Design and Evaluation of Networking Techniques for the Next Generation of Interconnection Networks

High performance computing(HPC) and data center systems have undergone rapid growth in recent years. To meet the current and future demand of compute- and data-intensive applications, these systems require the integration of a large number of processors, storage and I/O devices through high-speed interconnection networks. In massively scaled HPC and data centers, the performance of the interconnect is a major defining factor for the performance of the entire system. Interconnect performance depends on a variety of factors including but not limited to topological characteristics, routing schemes, resource management techniques and technological constraints.
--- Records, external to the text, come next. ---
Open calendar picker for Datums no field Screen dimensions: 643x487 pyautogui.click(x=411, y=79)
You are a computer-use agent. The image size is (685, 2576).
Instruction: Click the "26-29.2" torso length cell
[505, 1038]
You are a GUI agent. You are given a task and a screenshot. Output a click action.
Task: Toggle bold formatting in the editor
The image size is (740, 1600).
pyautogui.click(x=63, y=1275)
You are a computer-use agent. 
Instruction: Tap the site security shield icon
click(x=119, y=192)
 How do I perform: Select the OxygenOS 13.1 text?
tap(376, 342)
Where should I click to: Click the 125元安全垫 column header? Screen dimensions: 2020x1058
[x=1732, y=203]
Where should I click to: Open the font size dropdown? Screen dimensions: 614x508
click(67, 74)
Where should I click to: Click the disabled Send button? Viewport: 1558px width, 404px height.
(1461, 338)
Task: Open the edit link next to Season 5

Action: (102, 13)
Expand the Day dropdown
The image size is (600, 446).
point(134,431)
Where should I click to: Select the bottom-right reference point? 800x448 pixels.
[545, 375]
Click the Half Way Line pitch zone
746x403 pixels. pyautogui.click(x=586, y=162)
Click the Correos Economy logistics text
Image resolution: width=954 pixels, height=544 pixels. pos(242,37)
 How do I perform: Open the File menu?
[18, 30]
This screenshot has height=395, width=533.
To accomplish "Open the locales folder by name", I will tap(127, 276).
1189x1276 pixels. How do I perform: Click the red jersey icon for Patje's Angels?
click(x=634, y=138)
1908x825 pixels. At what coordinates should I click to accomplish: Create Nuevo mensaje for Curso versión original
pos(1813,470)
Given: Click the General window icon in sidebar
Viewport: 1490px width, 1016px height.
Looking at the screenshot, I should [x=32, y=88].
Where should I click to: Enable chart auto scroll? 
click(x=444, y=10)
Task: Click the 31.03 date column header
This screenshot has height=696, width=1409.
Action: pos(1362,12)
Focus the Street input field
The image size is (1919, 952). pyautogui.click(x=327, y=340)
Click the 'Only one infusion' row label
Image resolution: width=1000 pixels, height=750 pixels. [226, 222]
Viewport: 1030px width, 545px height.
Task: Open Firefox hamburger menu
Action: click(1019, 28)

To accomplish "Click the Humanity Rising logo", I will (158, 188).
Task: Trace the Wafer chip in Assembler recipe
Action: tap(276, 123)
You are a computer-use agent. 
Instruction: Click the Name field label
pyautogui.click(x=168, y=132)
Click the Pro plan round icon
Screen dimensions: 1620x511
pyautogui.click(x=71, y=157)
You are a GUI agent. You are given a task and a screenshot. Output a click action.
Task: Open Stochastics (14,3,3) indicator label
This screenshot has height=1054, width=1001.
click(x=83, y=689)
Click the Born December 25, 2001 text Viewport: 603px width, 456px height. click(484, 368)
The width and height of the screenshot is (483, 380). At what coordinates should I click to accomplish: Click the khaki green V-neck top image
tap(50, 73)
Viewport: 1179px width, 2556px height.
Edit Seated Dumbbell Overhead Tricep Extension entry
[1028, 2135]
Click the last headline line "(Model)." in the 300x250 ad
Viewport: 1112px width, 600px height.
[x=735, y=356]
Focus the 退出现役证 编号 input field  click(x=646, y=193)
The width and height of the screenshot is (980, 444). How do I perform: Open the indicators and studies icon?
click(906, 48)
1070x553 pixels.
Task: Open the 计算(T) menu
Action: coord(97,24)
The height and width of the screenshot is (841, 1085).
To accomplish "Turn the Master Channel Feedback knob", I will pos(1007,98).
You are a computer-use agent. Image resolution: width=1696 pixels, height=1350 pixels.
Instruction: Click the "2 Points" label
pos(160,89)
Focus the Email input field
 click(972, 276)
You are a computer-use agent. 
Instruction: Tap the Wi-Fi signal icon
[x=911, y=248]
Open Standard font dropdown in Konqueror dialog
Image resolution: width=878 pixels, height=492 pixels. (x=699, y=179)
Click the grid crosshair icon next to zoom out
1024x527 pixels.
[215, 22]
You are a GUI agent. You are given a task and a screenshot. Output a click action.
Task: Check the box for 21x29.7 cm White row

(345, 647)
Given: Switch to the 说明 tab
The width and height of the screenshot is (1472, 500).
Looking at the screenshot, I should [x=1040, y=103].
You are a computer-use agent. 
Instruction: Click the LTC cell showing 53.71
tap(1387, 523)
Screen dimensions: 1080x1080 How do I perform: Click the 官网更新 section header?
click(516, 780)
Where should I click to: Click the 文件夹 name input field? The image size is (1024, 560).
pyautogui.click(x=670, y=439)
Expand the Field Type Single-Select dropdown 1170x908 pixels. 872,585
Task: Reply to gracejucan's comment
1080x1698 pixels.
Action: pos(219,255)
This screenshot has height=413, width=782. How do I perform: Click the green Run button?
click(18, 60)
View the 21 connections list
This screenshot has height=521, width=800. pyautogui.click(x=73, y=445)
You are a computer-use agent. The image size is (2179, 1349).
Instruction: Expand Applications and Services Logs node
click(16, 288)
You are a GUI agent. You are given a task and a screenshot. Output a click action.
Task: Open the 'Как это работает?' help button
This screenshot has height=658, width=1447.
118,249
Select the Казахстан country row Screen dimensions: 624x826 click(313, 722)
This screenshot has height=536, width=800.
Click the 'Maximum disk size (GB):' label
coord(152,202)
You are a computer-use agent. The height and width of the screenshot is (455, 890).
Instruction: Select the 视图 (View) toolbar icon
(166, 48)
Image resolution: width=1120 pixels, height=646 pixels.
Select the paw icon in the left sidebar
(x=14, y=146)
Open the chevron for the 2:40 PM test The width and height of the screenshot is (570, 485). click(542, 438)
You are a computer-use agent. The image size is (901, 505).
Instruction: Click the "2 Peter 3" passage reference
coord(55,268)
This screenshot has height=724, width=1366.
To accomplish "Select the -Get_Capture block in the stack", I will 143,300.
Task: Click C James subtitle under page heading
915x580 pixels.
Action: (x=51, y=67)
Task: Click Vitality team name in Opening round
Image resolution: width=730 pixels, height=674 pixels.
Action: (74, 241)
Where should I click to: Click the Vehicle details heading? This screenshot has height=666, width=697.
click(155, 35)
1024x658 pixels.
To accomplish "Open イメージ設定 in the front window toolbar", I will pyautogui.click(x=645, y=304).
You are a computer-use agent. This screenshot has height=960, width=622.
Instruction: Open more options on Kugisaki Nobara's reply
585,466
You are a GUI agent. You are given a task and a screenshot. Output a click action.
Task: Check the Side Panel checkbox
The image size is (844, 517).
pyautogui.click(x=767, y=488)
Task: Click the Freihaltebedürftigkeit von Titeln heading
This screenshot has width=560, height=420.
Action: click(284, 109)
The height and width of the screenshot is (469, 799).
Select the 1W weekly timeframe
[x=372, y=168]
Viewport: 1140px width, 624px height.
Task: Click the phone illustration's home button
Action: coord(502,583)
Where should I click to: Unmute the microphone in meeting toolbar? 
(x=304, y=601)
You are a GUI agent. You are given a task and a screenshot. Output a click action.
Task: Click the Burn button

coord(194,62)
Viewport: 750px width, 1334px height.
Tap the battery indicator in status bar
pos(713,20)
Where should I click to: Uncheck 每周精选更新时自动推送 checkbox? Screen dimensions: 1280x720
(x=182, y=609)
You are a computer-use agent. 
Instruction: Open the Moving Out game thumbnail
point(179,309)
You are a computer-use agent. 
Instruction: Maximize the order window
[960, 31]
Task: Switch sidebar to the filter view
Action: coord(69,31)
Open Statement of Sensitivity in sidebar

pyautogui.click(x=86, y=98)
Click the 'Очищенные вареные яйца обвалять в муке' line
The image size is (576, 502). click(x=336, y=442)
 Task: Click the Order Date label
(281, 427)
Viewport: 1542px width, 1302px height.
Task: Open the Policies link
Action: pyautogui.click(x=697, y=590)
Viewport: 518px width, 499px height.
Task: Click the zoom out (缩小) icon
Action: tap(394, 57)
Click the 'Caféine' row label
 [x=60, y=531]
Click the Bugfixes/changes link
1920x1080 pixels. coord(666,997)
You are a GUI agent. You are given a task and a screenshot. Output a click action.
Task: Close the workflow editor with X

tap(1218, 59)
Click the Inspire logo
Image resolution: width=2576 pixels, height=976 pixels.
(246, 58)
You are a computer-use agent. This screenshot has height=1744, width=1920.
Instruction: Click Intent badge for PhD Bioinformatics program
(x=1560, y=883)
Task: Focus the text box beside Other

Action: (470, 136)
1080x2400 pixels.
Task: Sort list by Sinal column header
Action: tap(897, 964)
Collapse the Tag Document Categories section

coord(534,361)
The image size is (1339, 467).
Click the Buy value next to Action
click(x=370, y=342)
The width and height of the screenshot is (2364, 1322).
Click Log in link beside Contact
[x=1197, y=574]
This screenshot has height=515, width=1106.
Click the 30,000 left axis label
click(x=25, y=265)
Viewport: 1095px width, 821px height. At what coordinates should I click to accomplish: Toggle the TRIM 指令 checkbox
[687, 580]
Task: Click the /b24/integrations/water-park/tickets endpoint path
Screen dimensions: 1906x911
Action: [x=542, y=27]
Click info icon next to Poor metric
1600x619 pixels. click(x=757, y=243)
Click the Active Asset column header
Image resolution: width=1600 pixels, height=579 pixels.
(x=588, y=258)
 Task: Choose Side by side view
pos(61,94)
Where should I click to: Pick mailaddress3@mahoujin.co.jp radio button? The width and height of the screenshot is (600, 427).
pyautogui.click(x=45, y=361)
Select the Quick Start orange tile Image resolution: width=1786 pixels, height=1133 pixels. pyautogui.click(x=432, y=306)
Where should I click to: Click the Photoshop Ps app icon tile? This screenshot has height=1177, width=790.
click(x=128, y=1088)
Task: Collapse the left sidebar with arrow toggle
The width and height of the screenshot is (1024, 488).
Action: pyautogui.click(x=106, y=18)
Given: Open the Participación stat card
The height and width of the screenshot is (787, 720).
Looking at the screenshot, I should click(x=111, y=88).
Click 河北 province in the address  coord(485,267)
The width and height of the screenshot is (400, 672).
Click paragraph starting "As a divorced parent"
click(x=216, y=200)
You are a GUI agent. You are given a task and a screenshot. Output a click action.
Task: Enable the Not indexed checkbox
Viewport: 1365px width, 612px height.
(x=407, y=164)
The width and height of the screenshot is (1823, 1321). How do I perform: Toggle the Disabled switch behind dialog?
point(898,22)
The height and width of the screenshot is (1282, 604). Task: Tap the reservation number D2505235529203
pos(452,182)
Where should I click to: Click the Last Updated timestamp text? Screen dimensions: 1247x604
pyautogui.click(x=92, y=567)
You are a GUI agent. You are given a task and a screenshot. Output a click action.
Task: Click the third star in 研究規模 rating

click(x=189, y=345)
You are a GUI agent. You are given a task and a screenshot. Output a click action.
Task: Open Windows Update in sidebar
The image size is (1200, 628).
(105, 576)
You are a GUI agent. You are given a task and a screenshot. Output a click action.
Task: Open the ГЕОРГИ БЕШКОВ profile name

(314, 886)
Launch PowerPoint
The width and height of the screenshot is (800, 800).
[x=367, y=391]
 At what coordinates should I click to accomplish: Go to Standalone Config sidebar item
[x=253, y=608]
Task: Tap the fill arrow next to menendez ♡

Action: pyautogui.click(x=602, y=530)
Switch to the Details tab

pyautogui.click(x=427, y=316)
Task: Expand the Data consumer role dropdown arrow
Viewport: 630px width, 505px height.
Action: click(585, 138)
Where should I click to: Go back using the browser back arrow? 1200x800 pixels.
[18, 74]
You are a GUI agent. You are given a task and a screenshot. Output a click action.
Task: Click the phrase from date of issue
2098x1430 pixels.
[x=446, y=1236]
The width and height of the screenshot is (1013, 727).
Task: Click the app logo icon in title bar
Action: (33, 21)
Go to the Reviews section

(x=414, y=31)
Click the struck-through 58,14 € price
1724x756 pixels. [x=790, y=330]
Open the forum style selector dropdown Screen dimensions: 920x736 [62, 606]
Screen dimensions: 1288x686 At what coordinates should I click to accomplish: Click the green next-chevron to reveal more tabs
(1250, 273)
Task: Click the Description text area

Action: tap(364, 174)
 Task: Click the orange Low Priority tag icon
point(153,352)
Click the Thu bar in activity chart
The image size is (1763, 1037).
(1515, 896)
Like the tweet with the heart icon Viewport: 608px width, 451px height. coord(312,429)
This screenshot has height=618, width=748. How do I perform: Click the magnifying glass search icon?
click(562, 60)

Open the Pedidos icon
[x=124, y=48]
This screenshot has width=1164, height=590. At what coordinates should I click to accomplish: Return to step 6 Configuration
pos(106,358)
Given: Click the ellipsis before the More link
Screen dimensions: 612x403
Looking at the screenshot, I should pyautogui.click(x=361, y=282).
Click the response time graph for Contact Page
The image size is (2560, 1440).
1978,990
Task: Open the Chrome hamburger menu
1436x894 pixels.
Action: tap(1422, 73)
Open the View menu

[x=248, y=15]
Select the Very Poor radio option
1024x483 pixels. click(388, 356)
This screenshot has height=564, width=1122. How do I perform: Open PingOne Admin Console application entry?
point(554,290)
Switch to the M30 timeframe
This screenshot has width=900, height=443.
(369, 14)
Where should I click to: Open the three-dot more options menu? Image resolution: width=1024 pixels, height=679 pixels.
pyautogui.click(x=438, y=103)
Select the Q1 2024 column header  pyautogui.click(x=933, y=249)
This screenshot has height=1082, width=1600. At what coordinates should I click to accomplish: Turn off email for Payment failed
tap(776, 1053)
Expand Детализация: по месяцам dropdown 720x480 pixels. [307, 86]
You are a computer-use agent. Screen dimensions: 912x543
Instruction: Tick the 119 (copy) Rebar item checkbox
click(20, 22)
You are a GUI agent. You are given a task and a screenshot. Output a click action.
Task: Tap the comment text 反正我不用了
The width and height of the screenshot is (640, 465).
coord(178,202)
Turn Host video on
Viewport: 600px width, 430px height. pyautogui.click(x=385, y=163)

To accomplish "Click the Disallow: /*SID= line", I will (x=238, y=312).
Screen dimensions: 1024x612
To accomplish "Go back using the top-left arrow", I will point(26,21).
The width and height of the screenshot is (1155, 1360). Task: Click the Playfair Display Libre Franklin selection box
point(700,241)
In this dissertation, I explore several approaches to improve the performance of large-scale networks. First, I investigate the topological properties of a network and their effect on the performance of the system under different workloads. Based on detailed analysis of graph structures, I find a well-known graph as a potential topology of choice for the next generation of large-scale networks. Second, I study the behavior of adaptive routing on the current generation of supercomputers based on the Dragonfly topology and highlight the fact that the performance of adaptive routing on such networks can be enhanced by using detailed information about the communication pattern. I develop a novel approach for identifying the traffic pattern and then use this information to improve the performance of adaptive routing on dragonfly networks. Finally, I investigate the possible advantages of utilizing emerging software defined networking technology in the high performance computing domain. My findings show that by leveraging the use of SDN, we can achieve near-optimal rate allocation for communication patterns in an HPC cluster, which can remove the necessity for expensive adaptive routing schemes and simplify the control plane on the next generation of supercomputers.